Alloying CIS (CuInSe2) with CGS (CuGaSe2) increases in the bandgap. To reach the ideal bandgap for a single junction solar cell, 1.5 eV, a Ga/(In+Ga) ratio of roughly 0.7 is optimal. However, at ratios above ~0.3, device performance drops off. Industry currently targets the 0.3 Ga/(In+Ga) ratio, resulting in bandgaps between 1.1 and 1.2 eV. The decreasing performance has been postulated to be a result of CGS not forming the ODC, which is necessary for a good interface with CdS.[28]
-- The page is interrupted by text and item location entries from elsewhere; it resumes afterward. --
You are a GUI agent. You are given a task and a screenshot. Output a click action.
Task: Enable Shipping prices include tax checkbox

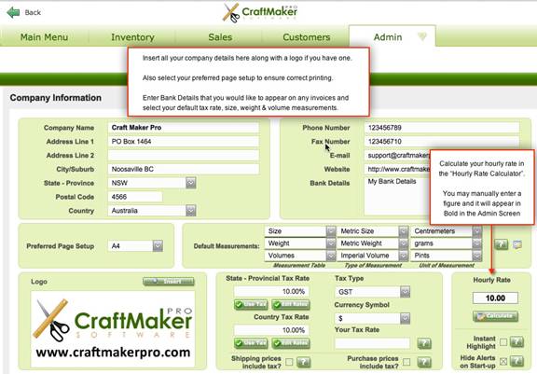point(289,362)
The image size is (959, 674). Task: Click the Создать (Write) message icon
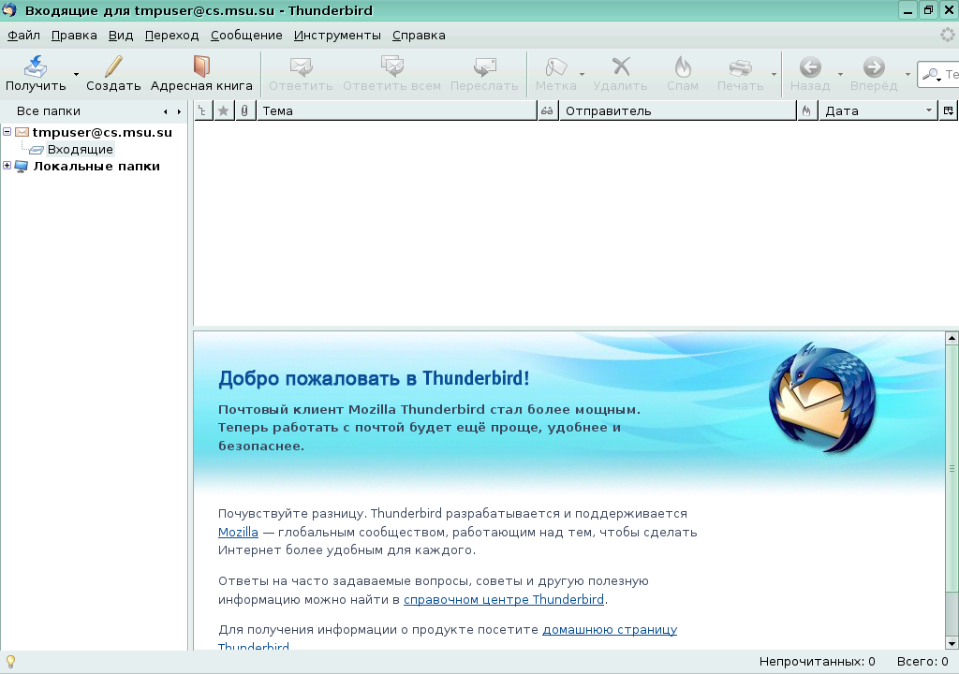pyautogui.click(x=111, y=73)
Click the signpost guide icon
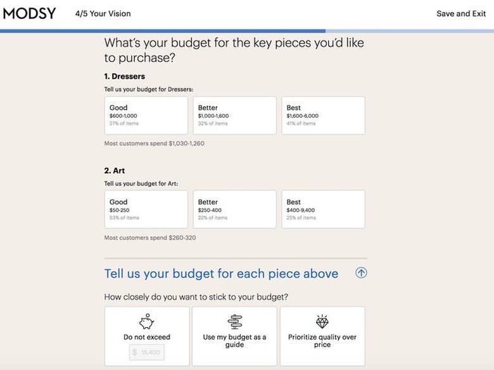This screenshot has height=370, width=494. click(234, 322)
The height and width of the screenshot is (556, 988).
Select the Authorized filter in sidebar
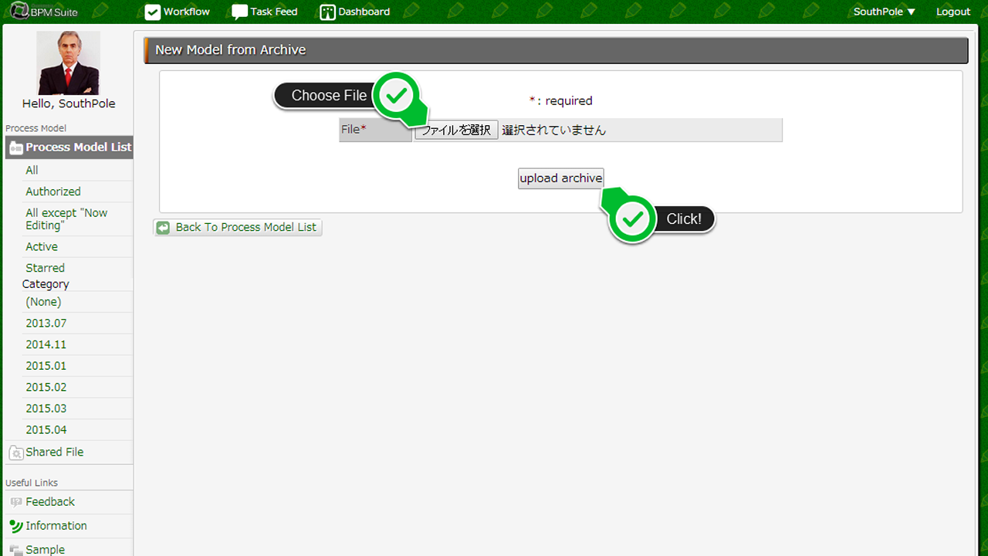click(53, 192)
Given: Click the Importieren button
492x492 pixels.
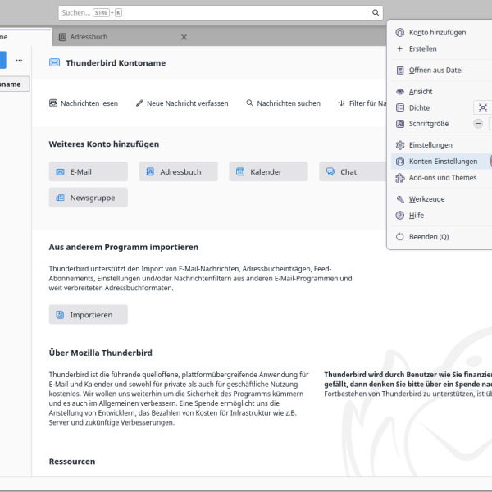Looking at the screenshot, I should [x=89, y=314].
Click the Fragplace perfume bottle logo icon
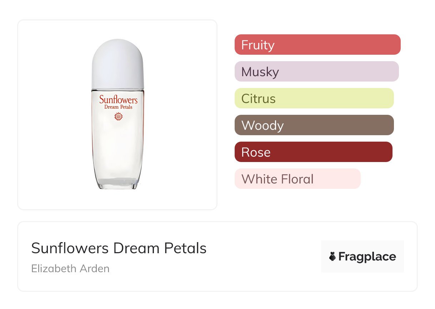The image size is (435, 309). (x=333, y=256)
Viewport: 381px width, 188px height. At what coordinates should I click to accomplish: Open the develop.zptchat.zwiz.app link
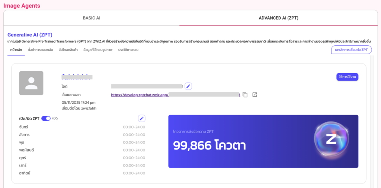pyautogui.click(x=140, y=95)
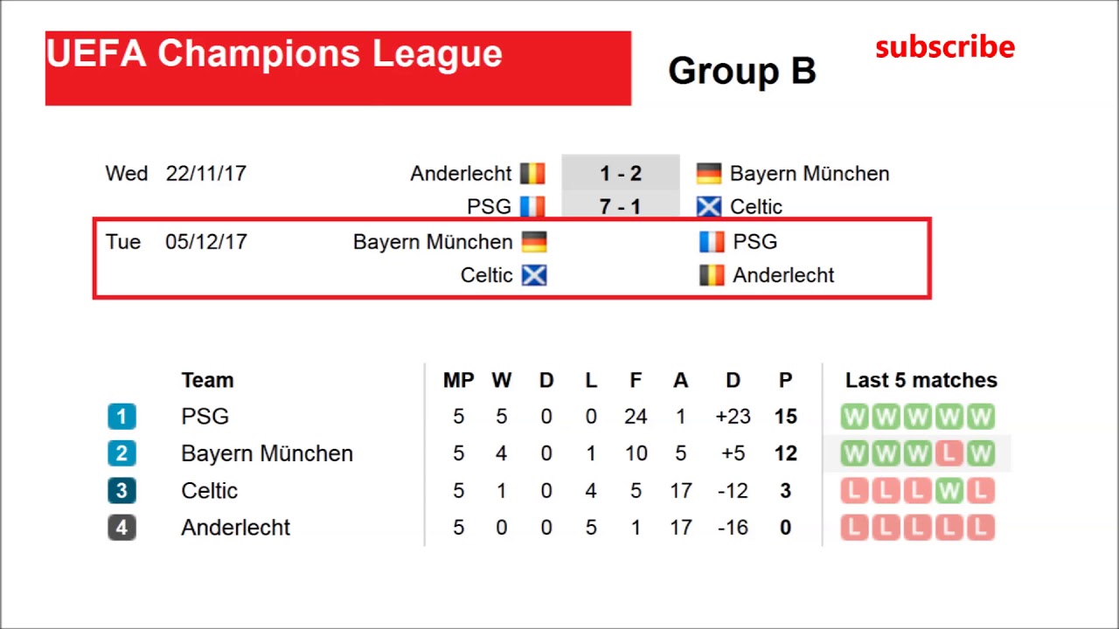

The highest efficiency devices show substantial texturing, or preferred crystallographic orientation. A (204) surface orientation is observed in the best quality devices.[6] A smooth absorber surface is preferred to maximize the ratio of the illuminated area to the area of the interface. The area of the interface increases with roughness while illuminated area remains constant, decreasing open circuit voltage (VOC). Studies have also linked an increase in defect density to decreased VOC. Recombination in CIGS has been suggested to be dominated by non-radiative processes. Theoretically, recombination can be controlled by engineering the film, and is extrinsic to the material.[30]
Production
Film production
The most common vacuum-based process is to co-evaporate or co-sputter copper, gallium, and indium onto a substrate at room temperature, then anneal the resulting film with a selenide vapor. An alternative process is to co-evaporate copper, gallium, indium and selenium onto a heated substrate.
A non-vacuum-based alternative process deposits nanoparticles of the precursor materials on the substrate and then sinters them in situ. Electroplating is another low cost alternative to apply the CIGS layer.
The following sections outline the various techniques for precursor deposition processing, including sputtering of metallic layers at low temperatures, printing of inks containing nanoparticles, electrodeposition, and a technique inspired by wafer-bonding.
Selenization
The Se supply and selenization environment is important in determining the properties and quality of the film. When Se is supplied in the gas phase (for example as H2Se or elemental Se) at high temperatures, the Se becomes incorporated into the film by absorption and subsequent diffusion. During this step, called chalcogenization, complex interactions occur to form a chalcogenide. These interactions include formation of Cu-In-Ga intermetallic alloys, formation of intermediate metal-selenide binary compounds and phase separation of various stoichiometric CIGS compounds. Because of the variety and complexity of the reactions, the properties of the CIGS film are difficult to control.[6]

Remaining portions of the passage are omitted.